Uniswap built a platform that seamlessly connects Liquidity Providers to traders via the Liquidity Pool. The liquidity pool provides avenue for people to trade and exchange tokens with the curve bonding model usikg the constant equation, x*y=k. Where k is a constant value that doesn't change, while x and y are the number of tokens in the pool. Therefore, by input, users deposit tokens while the business activity is an exchange with the output executed by the platform, Uniswap. The outcome is the satisfaction of the user for a successful transaction. Uniswap gets a commission or fee from traders which are directed to liquidity providers and the rest to the liquidity pool , creating a connection.
In summary, there are various mechanisms by which Uniswap make money. However, the most notable ones are from the protocol feees turned on by UNI Governance. Also, fundings, investors and valuation funds backs the protocol. The final one is via mergers and acquisitions, subsidiary and exits.

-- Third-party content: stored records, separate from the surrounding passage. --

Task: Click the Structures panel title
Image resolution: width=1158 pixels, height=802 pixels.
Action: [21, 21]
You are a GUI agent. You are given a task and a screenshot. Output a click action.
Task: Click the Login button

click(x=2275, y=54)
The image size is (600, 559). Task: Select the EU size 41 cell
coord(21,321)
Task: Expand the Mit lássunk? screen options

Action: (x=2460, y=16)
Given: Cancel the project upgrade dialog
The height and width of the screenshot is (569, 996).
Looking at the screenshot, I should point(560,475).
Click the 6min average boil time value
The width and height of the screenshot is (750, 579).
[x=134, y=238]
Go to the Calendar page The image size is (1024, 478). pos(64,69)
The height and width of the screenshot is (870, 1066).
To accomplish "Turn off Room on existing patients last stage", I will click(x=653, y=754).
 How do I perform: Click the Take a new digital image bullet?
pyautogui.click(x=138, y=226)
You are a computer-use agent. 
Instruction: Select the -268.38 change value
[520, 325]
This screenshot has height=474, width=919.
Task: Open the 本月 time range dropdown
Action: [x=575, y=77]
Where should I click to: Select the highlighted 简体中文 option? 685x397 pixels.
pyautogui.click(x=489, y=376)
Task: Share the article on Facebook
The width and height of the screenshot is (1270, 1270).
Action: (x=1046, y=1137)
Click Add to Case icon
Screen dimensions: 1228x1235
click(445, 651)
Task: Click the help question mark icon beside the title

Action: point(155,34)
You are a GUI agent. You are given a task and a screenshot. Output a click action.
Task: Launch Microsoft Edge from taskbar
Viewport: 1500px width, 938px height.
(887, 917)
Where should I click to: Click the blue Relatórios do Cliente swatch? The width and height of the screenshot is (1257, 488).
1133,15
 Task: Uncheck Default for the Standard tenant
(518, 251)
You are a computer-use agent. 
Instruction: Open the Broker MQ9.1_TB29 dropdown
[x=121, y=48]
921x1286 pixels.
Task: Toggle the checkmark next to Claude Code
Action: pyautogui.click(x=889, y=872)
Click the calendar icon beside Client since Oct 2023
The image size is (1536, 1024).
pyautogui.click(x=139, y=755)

In conclusion, business model is the success measure for the business. Web3 is important but Web2 transition is also very beneficial. To research a token, I personally would flatter out the business model of the project that owns that token. This is because it gives me clarity about if the protocols business fits the social need of Web 3 communities. Therefore, I advise that everyone should always investigate this in order to know the level of the long term sustainability of potential firms.